Immagine di una copia risalente al XVIII secolo del Bhāgavata Purāṇa che illustra Kṛṣṇa circondato dalle gopī

Per questa ragione i Purāṇa, che fanno parte della raccolta Smriti[1], sono indicati anche come il "quinto" Veda"[2] già a partire dalla Chāndogya Upaniṣad[3]. Dal punto di vista tradizionale, la letteratura degli Itihāsa-Purāṇa è una letteratura scritta a differenza di quella vedica che è originariamente trasmessa oralmente e fondata soprattutto sulla sonorità (śabda)[4].

Origini e stile

Il termine purāṇa compare già nelle scritture vediche con il significato di "antica tradizione"[5] finendo per indicare, col tempo, quelle raccolte di narrazioni tradizionali inerenti ai miti e alle pratiche di culto, il cui autore, secondo la tradizione, sarebbe il mitico Vyāsa (lett. "il Compilatore").
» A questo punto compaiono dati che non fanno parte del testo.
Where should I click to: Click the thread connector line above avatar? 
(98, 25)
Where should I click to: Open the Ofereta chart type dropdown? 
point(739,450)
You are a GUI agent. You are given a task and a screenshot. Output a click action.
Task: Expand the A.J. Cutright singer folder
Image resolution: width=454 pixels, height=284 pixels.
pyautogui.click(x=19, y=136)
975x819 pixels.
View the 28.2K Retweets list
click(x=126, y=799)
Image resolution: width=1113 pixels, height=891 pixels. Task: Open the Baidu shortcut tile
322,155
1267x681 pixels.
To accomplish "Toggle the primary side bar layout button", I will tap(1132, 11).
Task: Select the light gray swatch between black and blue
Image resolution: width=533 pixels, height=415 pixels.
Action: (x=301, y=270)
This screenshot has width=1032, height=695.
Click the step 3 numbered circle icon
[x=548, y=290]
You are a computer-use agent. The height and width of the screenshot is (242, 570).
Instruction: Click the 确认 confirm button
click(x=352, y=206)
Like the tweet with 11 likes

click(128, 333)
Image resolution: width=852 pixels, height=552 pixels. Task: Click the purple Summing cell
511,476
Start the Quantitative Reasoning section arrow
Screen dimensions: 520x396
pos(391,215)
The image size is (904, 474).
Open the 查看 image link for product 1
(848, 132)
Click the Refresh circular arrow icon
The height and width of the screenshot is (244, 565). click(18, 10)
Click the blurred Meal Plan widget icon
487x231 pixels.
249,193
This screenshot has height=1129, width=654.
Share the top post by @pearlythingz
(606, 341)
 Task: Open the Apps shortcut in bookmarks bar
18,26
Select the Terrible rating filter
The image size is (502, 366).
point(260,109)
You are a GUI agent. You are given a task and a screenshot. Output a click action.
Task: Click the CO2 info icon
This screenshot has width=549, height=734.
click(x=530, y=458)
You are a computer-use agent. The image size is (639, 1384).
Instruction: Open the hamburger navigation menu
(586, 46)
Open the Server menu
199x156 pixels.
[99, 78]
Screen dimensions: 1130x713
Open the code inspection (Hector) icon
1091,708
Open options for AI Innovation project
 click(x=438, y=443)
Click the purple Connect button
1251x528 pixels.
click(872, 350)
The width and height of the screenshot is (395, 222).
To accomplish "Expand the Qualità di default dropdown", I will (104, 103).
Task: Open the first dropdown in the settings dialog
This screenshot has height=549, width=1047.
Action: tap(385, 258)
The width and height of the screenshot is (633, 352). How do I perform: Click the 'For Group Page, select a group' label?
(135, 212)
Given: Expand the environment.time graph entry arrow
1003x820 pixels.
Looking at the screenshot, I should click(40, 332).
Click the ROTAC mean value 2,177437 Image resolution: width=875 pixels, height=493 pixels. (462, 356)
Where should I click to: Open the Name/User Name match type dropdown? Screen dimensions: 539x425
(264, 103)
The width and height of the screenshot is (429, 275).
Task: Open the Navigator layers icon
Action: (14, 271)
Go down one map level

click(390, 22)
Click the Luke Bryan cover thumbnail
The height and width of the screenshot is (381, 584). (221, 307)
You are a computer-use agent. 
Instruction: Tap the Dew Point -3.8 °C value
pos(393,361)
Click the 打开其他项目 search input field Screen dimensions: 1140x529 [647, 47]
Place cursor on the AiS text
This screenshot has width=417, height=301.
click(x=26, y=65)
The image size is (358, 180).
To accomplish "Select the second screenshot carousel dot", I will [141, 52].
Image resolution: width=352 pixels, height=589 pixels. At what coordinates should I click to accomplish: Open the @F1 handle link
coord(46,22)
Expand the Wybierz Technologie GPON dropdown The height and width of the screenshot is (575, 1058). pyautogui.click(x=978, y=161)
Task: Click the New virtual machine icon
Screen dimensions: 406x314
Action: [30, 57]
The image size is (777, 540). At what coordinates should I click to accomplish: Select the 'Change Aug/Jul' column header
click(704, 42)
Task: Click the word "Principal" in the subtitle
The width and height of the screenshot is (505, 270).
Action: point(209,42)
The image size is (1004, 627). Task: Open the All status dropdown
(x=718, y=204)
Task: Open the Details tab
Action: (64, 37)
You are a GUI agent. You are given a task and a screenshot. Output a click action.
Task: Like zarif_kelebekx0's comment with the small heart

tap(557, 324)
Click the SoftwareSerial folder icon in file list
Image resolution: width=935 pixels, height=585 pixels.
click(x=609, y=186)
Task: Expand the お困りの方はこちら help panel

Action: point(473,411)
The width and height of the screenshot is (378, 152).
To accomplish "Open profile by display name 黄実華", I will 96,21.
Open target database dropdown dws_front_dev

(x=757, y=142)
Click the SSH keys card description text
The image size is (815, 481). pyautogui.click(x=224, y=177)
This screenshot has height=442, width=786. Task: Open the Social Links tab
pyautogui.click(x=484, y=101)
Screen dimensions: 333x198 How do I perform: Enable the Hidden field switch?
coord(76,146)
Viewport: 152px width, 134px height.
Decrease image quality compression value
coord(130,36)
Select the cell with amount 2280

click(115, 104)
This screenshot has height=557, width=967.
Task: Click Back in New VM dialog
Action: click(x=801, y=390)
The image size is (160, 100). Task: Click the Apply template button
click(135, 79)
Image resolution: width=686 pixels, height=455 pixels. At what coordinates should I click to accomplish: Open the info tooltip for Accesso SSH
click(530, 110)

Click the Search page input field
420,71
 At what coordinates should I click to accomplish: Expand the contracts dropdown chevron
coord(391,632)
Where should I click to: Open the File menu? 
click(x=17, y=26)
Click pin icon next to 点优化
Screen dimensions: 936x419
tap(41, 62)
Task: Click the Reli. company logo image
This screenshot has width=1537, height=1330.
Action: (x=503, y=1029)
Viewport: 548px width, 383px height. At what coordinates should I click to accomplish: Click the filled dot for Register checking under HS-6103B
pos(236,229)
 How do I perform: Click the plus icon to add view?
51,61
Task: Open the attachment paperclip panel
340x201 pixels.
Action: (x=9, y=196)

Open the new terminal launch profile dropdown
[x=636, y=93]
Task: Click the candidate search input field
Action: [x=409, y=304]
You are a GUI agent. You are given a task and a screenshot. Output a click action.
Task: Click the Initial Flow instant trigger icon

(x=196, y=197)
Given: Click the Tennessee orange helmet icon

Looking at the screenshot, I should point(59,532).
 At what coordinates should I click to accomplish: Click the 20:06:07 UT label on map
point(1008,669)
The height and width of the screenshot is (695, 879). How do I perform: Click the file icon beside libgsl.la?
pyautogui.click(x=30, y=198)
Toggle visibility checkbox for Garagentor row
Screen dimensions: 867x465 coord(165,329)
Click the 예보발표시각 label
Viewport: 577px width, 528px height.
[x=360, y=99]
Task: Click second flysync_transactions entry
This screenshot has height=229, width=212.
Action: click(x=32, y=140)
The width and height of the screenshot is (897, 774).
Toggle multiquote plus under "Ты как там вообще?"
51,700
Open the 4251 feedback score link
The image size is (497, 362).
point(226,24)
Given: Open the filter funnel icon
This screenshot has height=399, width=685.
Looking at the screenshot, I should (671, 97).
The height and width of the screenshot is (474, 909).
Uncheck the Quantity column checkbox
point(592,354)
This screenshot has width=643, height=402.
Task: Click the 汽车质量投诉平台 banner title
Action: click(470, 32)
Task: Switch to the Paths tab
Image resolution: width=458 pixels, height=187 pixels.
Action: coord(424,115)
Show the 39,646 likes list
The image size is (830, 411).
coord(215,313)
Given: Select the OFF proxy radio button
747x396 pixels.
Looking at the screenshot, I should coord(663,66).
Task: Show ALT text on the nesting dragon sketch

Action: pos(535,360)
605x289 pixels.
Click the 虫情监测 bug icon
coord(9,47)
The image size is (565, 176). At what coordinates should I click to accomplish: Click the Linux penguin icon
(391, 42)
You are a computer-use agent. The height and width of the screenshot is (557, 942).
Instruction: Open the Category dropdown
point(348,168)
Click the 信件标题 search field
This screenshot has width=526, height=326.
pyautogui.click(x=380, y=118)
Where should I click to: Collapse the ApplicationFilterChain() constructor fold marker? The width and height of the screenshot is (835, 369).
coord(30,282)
Questi testi affondano, quindi e probabilmente, le loro radici in un passato remoto, essendo un vero e proprio ricettacolo di saperi tradizionali, originariamente narrati da bardi detti sūta.

La critica moderna ritiene, tuttavia, che i Purāṇa più antichi, considerati però nella forma giunta a noi, vadano fatti risalire a redazioni compiute nei primi secoli della nostra era[6].

Così Stefano Piano:

«Ritengo che sia lecito supporre che testi alternativi al Veda e adatti alla formazione religiosa delle donne e dei "non rigenerati"[7] esistessero in India da tempi molto antichi; di tali testi continuamente arricchiti di nuovi materiali, dovettero cominciare a formarsi, attorno ai primi secoli, dell'era volgare e per iniziativa dei brahmani, le prime raccolte, probabilmente differenziate in base alle esigenze particolari delle diverse comunità e alla loro collocazione geografica.»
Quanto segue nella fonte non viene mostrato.